Charlie V!!... Very Nice. props


----------



## onecooljew (Apr 24, 2003)

Charlie shows why he was worth #7...again


----------



## Ras (Jul 25, 2005)

vigilante said:


> Skillanueva!


I like.


----------



## bigbabyjesus (Mar 1, 2003)

Why don't we call plays for Joey in the post?


----------



## onecooljew (Apr 24, 2003)

Hoffa, take note of how Charlie rebounds. Take note.


----------



## VTRapsfan (Dec 5, 2004)

vigilante said:


> Why don't we call plays for Joey in the post?


Good question. I think we should.


----------



## bigbabyjesus (Mar 1, 2003)

Rose, another great shot in the flow of the offense..


----------



## JS03 (Jan 5, 2005)

Rose???????


----------



## bigbabyjesus (Mar 1, 2003)

JOEY! love the spin!


----------



## onecooljew (Apr 24, 2003)

Great idea, leave Korver open!


----------



## bigbabyjesus (Mar 1, 2003)

Jose with a little Iverson move! But cant finish!

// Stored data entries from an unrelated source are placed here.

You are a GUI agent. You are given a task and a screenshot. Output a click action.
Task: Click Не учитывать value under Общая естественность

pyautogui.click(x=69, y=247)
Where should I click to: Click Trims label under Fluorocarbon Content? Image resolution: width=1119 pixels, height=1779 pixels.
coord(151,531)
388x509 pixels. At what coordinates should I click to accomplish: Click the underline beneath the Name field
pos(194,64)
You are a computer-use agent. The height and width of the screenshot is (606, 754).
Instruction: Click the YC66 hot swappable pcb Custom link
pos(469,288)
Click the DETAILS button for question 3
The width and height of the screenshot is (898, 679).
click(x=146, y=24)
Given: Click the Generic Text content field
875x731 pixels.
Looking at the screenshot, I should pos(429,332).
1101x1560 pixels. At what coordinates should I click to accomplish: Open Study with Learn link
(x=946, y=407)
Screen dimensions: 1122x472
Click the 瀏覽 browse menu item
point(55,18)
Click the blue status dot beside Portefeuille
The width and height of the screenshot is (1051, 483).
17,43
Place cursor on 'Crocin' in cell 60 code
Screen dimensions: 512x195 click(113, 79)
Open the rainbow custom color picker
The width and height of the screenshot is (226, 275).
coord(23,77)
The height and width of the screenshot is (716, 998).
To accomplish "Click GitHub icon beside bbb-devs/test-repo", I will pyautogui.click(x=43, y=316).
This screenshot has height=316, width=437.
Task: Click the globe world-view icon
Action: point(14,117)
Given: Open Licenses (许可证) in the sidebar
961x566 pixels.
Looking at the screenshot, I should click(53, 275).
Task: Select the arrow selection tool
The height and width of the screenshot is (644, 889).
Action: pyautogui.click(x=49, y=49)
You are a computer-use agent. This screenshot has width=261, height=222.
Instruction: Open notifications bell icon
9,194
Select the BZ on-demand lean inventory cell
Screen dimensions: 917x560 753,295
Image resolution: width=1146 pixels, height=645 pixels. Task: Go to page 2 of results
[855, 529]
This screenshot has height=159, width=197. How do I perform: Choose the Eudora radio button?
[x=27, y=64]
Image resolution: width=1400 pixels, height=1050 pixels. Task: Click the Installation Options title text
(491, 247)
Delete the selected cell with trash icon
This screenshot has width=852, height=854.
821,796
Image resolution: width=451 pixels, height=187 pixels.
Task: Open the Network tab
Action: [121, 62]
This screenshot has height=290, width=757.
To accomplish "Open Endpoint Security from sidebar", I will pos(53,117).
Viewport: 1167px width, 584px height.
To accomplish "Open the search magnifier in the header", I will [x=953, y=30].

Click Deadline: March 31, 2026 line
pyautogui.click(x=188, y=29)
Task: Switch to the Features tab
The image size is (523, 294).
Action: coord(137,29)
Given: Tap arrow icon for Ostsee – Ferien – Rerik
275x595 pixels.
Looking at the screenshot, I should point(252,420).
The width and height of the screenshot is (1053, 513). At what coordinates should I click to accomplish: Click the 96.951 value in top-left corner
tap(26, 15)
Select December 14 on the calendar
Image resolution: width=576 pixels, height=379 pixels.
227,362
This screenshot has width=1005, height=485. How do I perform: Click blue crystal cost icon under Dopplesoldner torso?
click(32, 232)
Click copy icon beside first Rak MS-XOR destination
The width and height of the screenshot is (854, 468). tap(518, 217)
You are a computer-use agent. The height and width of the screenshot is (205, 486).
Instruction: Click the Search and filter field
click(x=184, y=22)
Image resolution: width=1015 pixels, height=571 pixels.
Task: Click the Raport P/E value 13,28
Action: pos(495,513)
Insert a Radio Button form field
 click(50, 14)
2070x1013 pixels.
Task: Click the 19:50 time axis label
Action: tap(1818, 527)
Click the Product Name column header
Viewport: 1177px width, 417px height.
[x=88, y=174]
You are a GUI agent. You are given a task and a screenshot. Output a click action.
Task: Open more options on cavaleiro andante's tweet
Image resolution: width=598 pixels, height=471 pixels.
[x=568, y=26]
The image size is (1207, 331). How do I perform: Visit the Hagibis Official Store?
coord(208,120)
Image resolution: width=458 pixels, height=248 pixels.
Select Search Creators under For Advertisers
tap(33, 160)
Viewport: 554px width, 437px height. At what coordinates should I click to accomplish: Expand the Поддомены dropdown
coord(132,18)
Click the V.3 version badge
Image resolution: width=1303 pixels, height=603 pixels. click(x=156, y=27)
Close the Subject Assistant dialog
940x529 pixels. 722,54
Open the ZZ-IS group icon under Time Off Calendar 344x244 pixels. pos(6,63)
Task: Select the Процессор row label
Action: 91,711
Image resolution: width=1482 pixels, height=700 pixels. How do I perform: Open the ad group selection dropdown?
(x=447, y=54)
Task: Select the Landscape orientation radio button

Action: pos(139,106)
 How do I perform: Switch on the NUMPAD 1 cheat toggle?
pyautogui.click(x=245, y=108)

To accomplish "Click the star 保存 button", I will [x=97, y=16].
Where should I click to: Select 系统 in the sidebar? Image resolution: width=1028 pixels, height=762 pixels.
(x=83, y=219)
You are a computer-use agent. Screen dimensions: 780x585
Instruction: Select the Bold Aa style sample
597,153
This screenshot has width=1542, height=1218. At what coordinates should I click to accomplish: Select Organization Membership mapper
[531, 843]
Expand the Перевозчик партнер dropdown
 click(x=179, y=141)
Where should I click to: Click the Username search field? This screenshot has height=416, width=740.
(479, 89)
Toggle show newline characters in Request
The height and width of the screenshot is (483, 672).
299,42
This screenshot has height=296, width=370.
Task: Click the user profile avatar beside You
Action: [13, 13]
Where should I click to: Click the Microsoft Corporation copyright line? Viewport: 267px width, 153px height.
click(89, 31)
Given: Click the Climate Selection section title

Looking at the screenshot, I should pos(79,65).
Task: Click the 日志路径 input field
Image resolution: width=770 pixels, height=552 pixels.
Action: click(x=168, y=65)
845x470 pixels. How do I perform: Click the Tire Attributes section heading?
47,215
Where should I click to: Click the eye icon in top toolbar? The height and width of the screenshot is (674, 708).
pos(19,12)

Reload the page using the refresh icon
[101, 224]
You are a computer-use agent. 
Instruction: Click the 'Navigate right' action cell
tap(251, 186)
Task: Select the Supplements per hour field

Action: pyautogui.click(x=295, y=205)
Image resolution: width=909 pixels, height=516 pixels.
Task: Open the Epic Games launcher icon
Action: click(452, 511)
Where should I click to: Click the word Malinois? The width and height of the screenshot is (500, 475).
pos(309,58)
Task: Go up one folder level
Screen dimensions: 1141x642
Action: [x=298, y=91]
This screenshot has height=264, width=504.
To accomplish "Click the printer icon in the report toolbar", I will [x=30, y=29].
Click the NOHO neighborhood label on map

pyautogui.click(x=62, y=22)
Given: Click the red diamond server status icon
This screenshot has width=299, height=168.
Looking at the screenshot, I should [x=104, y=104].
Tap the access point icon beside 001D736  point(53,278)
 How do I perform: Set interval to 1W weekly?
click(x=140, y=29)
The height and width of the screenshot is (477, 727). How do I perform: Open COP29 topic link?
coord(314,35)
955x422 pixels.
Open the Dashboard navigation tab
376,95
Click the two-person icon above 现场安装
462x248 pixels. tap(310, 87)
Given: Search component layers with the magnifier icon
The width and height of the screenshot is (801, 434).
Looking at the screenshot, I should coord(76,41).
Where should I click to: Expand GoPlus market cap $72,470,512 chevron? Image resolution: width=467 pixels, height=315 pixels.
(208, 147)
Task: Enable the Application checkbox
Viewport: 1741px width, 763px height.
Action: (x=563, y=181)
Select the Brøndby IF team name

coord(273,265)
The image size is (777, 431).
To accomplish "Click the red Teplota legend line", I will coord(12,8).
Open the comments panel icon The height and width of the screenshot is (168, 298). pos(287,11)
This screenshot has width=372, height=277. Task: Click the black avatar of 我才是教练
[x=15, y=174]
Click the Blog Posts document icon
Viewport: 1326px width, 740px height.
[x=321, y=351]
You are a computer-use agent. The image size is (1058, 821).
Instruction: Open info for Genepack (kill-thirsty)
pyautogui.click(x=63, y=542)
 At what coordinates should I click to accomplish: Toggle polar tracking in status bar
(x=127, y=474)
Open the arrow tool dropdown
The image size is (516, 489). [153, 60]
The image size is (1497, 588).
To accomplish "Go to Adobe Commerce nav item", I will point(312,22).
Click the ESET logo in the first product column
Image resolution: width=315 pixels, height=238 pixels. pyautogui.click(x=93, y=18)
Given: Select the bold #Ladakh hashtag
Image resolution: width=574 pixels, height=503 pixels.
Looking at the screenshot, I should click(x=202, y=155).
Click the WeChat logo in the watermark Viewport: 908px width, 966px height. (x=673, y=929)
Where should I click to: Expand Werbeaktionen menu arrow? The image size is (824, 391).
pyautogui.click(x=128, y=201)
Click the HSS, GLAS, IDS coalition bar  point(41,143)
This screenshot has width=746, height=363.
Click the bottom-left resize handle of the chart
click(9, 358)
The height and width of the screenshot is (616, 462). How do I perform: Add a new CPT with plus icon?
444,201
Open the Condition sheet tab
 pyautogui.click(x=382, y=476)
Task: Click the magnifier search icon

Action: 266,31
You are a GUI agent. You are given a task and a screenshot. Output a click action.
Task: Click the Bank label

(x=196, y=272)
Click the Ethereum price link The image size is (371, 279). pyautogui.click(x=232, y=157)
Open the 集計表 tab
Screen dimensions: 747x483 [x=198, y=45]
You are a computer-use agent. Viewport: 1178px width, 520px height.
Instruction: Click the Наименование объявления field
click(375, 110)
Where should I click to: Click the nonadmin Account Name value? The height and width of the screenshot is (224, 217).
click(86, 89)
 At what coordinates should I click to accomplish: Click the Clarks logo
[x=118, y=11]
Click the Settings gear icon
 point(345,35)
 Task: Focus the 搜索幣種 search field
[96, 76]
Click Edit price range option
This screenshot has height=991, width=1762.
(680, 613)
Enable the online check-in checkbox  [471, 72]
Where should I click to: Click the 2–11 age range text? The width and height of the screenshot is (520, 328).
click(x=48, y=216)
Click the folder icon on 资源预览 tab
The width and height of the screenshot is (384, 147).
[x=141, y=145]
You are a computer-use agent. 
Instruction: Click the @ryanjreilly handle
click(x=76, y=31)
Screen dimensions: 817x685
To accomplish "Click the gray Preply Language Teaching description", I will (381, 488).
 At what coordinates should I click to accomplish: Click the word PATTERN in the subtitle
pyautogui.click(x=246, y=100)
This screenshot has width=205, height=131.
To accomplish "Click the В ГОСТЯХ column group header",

Great job by Joey deflecting that pass and Charlie getting in Iggys way.


----------



## JS03 (Jan 5, 2005)

Jose with a nice drive to the rim but couldn't convert, nice effort.


----------



## bigbabyjesus (Mar 1, 2003)

Mike James - what the hell was that little girly foul?


----------



## onecooljew (Apr 24, 2003)

James, if you're gonna foul, dont let em take the shot! not some little hand swipe


----------



## bigbabyjesus (Mar 1, 2003)

James.. worst shot ever.


----------



## onecooljew (Apr 24, 2003)

Horrible shot selection by James.

Philly up 11
Raps settling for shots


----------



## bigbabyjesus (Mar 1, 2003)

Damnit Joey.. unlucky there.


----------



## bigbabyjesus (Mar 1, 2003)

Joey!!!!!!!!!!!!!!!!!!!1


----------



## onecooljew (Apr 24, 2003)

OOOOO Graham!


----------



## shapeshifter (Jun 13, 2005)

Golden Graham? - someone please shoot chuck, he needs to go away in a hurry!


----------



## JS03 (Jan 5, 2005)

LOvin the dunk by Joey..


----------



## VTRapsfan (Dec 5, 2004)

DAAAYYYYUUUUUM!That was nice. I wish they showed the replay here...


----------



## bigbabyjesus (Mar 1, 2003)

Joey with nice d on Iverson in that last play.

And nice pass from Jalen.


----------



## spinz (Aug 19, 2005)

graham with the nice dunk....can't wait to see some ally oop plays for him...


----------



## spinz (Aug 19, 2005)

and 1 for bosh....


----------



## bigbabyjesus (Mar 1, 2003)

Lets make a run here boys..


----------



## bigbabyjesus (Mar 1, 2003)

Sam - keep this lineup on the floor, please. I can't believe I want Jalen on the floor!


----------



## bigbabyjesus (Mar 1, 2003)

ROSE nice d!


----------



## bigbabyjesus (Mar 1, 2003)

I'm surprised they didn't call a flagrant on Joey there against Iverson..


----------



## JS03 (Jan 5, 2005)

Iverson is such a killer...


----------



## VTRapsfan (Dec 5, 2004)

Joey's been playing *great *D on Iverson, that last call was stupid.


----------



## bigbabyjesus (Mar 1, 2003)

Damn.. I thought Charlie was gonna put Hunter on his 100th poster.


----------



## Greg Ostertag! (May 1, 2003)

Are Charlie and Bosh playing in the same frontcourt very much, and if so, are they at 3 and 4, or 4 and 5. Or a bit of both? Cheers.


----------



## bigbabyjesus (Mar 1, 2003)

I don't even know if that was a goaltend.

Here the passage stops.